Records provided:
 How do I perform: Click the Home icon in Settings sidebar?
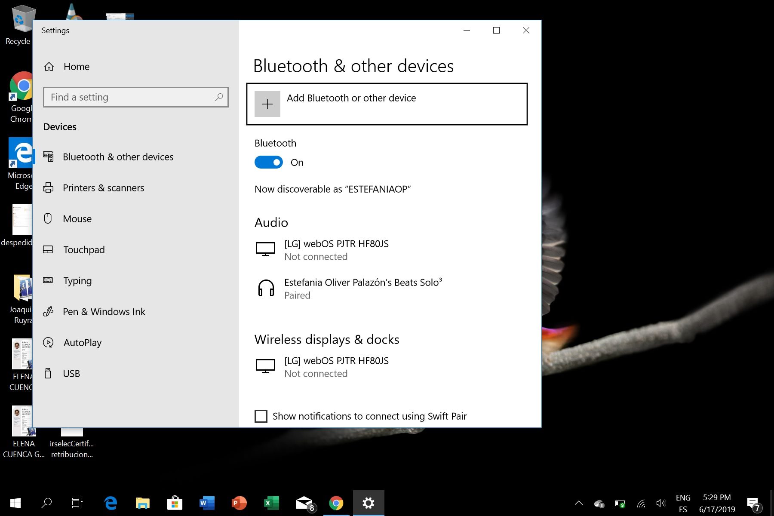(49, 67)
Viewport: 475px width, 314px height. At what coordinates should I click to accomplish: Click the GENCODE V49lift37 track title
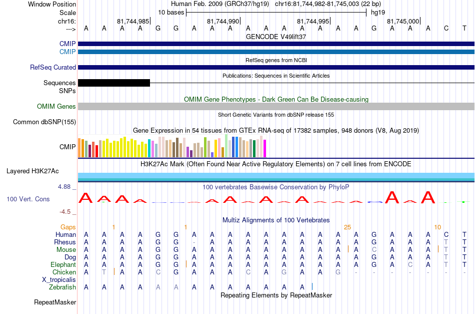[276, 37]
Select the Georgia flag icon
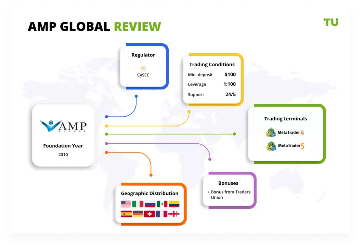Screen dimensions: 361x250 click(x=174, y=214)
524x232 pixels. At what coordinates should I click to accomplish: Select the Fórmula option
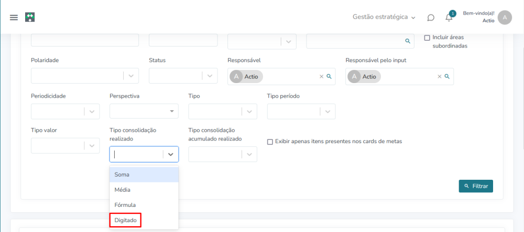(125, 205)
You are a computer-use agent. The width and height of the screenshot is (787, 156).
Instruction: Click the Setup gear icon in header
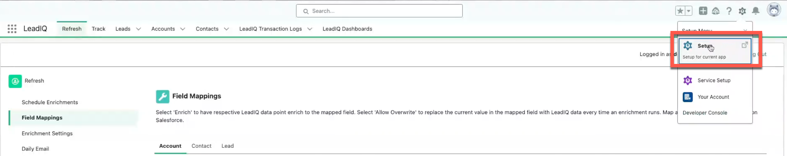pos(742,11)
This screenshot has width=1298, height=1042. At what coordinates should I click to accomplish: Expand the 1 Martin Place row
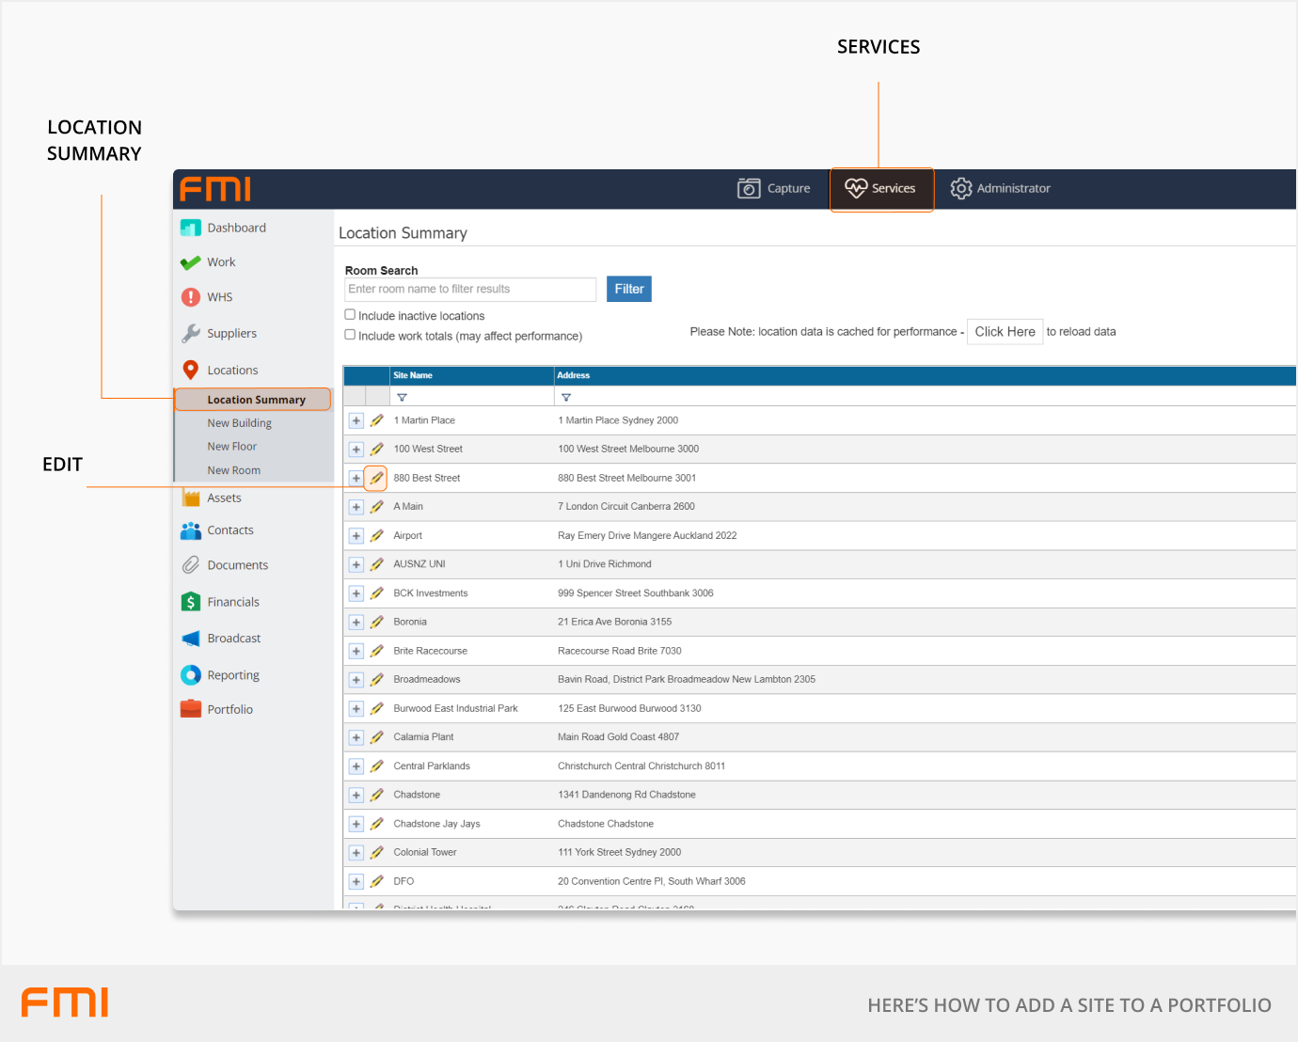click(x=356, y=420)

Instructions to follow:
Pull out everything from the line containing "This screenshot has" down through the end of the data, repeating it word for word and leaving out the pictures.

Result of the task:
This screenshot has width=1298, height=1042. At what coordinates should I click to accomplish: Expand the 1 Martin Place row
click(x=356, y=420)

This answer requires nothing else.